Wartesemester – Durch Geduld zum Studienplatz

Geduldig sein

Darum geht's

Wenn Ihr ein besonders beliebtes Fach wie Medizin oder Psychologie studieren wollt, dann gehört Ihr sicher zu den Leidgeprüften, die über die aktuell besonders hohen Zugangshürden stöhnen.
Da einerseits die Abiturienten nun nicht mehr zur Bundeswehr oder zum Zivildienst müssen und andererseits in vielen Bundesländern die Zwölft- und Dreizehntklässler gleichzeitig Abitur machen, bewerben sich momentan an den Universitäten so viele junge Menschen wie nie zuvor.
Die beliebten Fächer trifft es da natürlich besonders hart: Nach Worten eines Studienberaters muss man für ein Medizinstudium an der Uni Münster momentan einen Notendurchschnitt von 1,0 vorweisen können.
20 Prozent für Kandidaten mit Wartezeit
Doch die Abinote ist nur für ein Fünftel aller Studienplätze ausschlaggebend: 20 Prozent aller Plätze in zulassungsbeschränkten Studiengängen werden an Bewerber mit langer Wartezeit vergeben.
Eure Wartezeit ermittelt Ihr, indem Ihr zählt, wie viele Semester seit dem Abitur vergangen sind, und davon die so genannten Parkstudienzeiten abzieht. Das sind Semester, in denen Ihr an einer deutschen Uni oder Fachhochschule eingeschrieben wart. Achtung: auch, wenn Ihr in Wirklichkeit nie einen Hörsaal von innen gesehen habt oder sogar offiziell beurlaubt wart, gilt dies als Studium.

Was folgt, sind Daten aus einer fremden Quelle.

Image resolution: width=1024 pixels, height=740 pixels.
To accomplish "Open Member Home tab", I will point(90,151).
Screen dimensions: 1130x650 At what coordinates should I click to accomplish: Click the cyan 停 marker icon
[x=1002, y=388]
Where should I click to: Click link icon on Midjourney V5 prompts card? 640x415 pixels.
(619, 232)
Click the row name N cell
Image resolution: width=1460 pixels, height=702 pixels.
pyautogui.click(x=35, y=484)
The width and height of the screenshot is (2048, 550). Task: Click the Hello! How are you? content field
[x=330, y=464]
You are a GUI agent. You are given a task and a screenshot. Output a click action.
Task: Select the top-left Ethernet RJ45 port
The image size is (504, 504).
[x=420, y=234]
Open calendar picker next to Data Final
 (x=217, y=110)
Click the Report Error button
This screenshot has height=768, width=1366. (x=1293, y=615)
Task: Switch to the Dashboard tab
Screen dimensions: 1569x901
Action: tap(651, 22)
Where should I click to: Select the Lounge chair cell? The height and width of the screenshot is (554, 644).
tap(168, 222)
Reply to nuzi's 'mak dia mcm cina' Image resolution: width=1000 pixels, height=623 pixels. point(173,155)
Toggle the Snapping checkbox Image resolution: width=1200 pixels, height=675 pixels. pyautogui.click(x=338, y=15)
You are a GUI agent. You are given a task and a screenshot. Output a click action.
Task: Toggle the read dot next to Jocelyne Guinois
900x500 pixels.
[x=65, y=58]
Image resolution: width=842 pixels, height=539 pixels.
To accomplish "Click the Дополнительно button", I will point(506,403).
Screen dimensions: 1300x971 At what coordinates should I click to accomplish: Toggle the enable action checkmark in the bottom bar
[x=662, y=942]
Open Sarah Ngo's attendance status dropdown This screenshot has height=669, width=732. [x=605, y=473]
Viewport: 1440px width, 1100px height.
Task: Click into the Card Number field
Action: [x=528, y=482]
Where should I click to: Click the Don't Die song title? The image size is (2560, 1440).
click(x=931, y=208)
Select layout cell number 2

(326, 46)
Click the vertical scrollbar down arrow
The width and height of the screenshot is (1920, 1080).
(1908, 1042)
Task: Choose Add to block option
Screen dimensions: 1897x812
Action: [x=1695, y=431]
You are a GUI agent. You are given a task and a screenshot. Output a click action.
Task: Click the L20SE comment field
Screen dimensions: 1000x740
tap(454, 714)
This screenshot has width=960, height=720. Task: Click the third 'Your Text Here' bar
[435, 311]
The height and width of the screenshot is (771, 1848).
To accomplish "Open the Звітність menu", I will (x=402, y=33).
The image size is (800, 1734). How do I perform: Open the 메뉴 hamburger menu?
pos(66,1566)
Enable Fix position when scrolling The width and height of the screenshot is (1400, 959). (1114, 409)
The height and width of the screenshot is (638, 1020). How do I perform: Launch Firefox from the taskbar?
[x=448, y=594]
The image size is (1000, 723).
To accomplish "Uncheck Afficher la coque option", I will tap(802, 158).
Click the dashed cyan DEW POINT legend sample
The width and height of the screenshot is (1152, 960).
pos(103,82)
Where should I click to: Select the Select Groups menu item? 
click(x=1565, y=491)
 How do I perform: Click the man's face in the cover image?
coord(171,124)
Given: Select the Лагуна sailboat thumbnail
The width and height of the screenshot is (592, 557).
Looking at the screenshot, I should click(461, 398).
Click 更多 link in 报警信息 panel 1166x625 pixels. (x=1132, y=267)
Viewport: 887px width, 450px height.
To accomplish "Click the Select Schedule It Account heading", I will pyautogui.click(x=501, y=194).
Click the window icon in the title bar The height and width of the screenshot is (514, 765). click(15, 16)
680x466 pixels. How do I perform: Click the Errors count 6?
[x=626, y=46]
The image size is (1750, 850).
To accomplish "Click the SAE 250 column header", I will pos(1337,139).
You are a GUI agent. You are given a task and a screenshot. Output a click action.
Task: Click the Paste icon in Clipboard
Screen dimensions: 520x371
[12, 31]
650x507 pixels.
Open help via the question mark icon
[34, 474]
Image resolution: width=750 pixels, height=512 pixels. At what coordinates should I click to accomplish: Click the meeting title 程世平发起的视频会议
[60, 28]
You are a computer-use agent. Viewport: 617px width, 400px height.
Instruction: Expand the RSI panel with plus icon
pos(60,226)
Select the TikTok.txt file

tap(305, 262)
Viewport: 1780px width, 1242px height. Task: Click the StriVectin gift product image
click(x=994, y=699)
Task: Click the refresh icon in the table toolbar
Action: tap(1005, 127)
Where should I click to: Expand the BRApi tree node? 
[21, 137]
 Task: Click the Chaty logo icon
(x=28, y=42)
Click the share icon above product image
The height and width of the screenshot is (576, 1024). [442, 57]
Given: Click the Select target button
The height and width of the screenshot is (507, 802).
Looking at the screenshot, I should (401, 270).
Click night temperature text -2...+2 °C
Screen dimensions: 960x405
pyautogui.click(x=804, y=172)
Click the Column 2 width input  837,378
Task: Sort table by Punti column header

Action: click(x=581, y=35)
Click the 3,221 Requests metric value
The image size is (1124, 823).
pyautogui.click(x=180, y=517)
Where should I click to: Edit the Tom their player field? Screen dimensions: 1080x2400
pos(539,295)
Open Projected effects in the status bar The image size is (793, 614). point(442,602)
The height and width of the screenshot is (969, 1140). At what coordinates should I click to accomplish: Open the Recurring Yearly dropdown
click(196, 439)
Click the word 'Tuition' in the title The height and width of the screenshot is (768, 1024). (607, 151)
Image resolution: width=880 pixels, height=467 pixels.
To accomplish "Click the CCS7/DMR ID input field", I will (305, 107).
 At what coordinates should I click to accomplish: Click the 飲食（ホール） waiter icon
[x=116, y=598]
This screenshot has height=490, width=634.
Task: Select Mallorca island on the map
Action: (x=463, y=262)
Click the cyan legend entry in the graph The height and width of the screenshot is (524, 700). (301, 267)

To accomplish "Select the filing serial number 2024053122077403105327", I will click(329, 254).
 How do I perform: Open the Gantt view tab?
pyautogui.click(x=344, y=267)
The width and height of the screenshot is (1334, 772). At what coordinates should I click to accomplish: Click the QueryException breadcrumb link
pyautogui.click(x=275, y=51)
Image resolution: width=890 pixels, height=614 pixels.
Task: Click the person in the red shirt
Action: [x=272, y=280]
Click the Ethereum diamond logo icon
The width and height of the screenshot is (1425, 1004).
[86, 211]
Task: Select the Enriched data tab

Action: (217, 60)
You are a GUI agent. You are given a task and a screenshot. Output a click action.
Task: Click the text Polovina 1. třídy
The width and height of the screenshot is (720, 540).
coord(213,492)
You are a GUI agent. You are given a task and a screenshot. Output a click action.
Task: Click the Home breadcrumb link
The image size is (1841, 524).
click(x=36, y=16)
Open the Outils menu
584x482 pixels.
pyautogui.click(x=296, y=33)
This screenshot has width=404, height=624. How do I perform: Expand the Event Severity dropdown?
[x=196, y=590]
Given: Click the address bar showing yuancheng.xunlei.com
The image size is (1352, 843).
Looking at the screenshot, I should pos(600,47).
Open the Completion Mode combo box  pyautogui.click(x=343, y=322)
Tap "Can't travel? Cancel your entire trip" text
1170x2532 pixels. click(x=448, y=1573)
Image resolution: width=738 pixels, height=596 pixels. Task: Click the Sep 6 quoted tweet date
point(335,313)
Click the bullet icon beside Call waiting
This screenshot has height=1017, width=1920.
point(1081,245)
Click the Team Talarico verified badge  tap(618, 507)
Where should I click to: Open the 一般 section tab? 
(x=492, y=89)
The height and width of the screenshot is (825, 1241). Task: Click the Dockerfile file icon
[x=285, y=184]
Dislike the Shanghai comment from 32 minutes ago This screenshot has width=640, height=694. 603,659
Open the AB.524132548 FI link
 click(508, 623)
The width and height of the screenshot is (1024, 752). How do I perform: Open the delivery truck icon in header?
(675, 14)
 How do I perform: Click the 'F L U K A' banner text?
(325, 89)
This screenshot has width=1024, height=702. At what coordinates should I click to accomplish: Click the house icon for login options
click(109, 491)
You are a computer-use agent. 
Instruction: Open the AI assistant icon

Ausbildung als Wartesemester anrechnen lassen

Ihr dürft Euch also nicht einfach für ein anderes Fach einschreiben. Wenn Ihr auf die Wartesemesterregelung setzt, solltet Ihr besser in der Zwischenzeit eine Ausbildung absolvieren – logischerweise eine, die nützlich für Euer angestrebtes Studienfach ist: Zahnmedizinstudenten, die in der Wartezeit eine Lehre als Zahntechniker durchlaufen hatten, berichten etwa, dass ihnen die praktischen Inhalte des Studiums anschließend wesentlich leichter fielen.

Auswege und Ausnahmen

Alternativ könnt Ihr auch an einer Berufsakademie oder im Ausland studieren. Ihr solltet Euch allerdings in diesem Fall von der Stiftung für Hochschulzulassung (SfH) schriftlich versichern lassen, dass Eure Studienzeit an der Berufsakademie oder an der ausländischen Hochschule auch tatsächlich als Wartesemester angerechnet wird.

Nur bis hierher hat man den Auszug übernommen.